WHAT NEEDS TO BE DONE: Copy these lines out word for word, keeping every one of them unchanged.

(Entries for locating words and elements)
★ ★ ★ ★ ★

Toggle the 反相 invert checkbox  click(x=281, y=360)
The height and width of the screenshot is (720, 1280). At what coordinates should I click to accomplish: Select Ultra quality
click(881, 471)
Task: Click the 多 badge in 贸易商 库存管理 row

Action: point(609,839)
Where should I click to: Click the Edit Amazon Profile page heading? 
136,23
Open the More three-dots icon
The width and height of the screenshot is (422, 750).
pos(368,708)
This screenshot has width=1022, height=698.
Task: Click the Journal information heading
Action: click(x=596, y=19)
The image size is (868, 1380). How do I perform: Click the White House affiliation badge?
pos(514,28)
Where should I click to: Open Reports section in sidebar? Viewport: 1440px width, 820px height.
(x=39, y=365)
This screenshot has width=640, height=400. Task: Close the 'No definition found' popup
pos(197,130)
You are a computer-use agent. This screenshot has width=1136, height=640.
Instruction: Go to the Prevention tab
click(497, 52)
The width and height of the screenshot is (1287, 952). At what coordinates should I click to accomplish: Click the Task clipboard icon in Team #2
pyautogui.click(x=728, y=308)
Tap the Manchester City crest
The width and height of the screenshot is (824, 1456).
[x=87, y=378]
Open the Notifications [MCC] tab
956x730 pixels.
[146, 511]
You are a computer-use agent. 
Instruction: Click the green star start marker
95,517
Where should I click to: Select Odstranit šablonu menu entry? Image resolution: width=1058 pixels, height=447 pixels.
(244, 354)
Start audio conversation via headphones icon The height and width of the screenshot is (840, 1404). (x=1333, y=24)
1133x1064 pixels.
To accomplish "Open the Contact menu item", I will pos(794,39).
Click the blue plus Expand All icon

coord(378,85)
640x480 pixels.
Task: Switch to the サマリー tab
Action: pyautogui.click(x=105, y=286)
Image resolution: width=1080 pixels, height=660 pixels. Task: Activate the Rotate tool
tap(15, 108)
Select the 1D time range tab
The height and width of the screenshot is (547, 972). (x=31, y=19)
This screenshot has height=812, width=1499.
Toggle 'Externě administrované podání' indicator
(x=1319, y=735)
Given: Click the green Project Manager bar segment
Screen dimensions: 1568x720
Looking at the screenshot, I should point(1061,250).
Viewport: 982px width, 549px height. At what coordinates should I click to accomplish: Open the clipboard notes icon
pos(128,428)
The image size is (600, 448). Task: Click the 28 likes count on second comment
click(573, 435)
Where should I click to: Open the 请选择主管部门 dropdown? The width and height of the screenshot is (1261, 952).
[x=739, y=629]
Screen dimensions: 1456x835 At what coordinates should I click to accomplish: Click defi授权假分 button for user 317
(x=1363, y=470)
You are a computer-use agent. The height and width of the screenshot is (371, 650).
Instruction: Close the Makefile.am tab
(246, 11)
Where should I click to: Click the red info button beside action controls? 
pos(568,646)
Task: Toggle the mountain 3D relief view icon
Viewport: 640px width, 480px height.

★ ★ ★ ★ ★

SOLUTION FOR THIS TASK:
Toggle the 反相 invert checkbox  click(x=281, y=360)
The height and width of the screenshot is (720, 1280). At what coordinates should I click to accomplish: Select Ultra quality
click(881, 471)
Task: Click the 多 badge in 贸易商 库存管理 row

Action: point(609,839)
Where should I click to: Click the Edit Amazon Profile page heading? 
136,23
Open the More three-dots icon
The width and height of the screenshot is (422, 750).
pos(368,708)
This screenshot has width=1022, height=698.
Task: Click the Journal information heading
Action: click(x=596, y=19)
The image size is (868, 1380). How do I perform: Click the White House affiliation badge?
pos(514,28)
Where should I click to: Open Reports section in sidebar? Viewport: 1440px width, 820px height.
(x=39, y=365)
This screenshot has width=640, height=400. Task: Close the 'No definition found' popup
pos(197,130)
You are a computer-use agent. This screenshot has width=1136, height=640.
Instruction: Go to the Prevention tab
click(497, 52)
The width and height of the screenshot is (1287, 952). At what coordinates should I click to accomplish: Click the Task clipboard icon in Team #2
pyautogui.click(x=728, y=308)
Tap the Manchester City crest
The width and height of the screenshot is (824, 1456).
[x=87, y=378]
Open the Notifications [MCC] tab
956x730 pixels.
[146, 511]
You are a computer-use agent. 
Instruction: Click the green star start marker
95,517
Where should I click to: Select Odstranit šablonu menu entry? Image resolution: width=1058 pixels, height=447 pixels.
(244, 354)
Start audio conversation via headphones icon The height and width of the screenshot is (840, 1404). (x=1333, y=24)
1133x1064 pixels.
To accomplish "Open the Contact menu item", I will pos(794,39).
Click the blue plus Expand All icon

coord(378,85)
640x480 pixels.
Task: Switch to the サマリー tab
Action: pyautogui.click(x=105, y=286)
Image resolution: width=1080 pixels, height=660 pixels. Task: Activate the Rotate tool
tap(15, 108)
Select the 1D time range tab
The height and width of the screenshot is (547, 972). (x=31, y=19)
This screenshot has height=812, width=1499.
Toggle 'Externě administrované podání' indicator
(x=1319, y=735)
Given: Click the green Project Manager bar segment
Screen dimensions: 1568x720
Looking at the screenshot, I should point(1061,250).
Viewport: 982px width, 549px height. At what coordinates should I click to accomplish: Open the clipboard notes icon
pos(128,428)
The image size is (600, 448). Task: Click the 28 likes count on second comment
click(573, 435)
Where should I click to: Open the 请选择主管部门 dropdown? The width and height of the screenshot is (1261, 952).
[x=739, y=629]
Screen dimensions: 1456x835 At what coordinates should I click to accomplish: Click defi授权假分 button for user 317
(x=1363, y=470)
You are a computer-use agent. The height and width of the screenshot is (371, 650).
Instruction: Close the Makefile.am tab
(246, 11)
Where should I click to: Click the red info button beside action controls? 
pos(568,646)
Task: Toggle the mountain 3D relief view icon
Viewport: 640px width, 480px height.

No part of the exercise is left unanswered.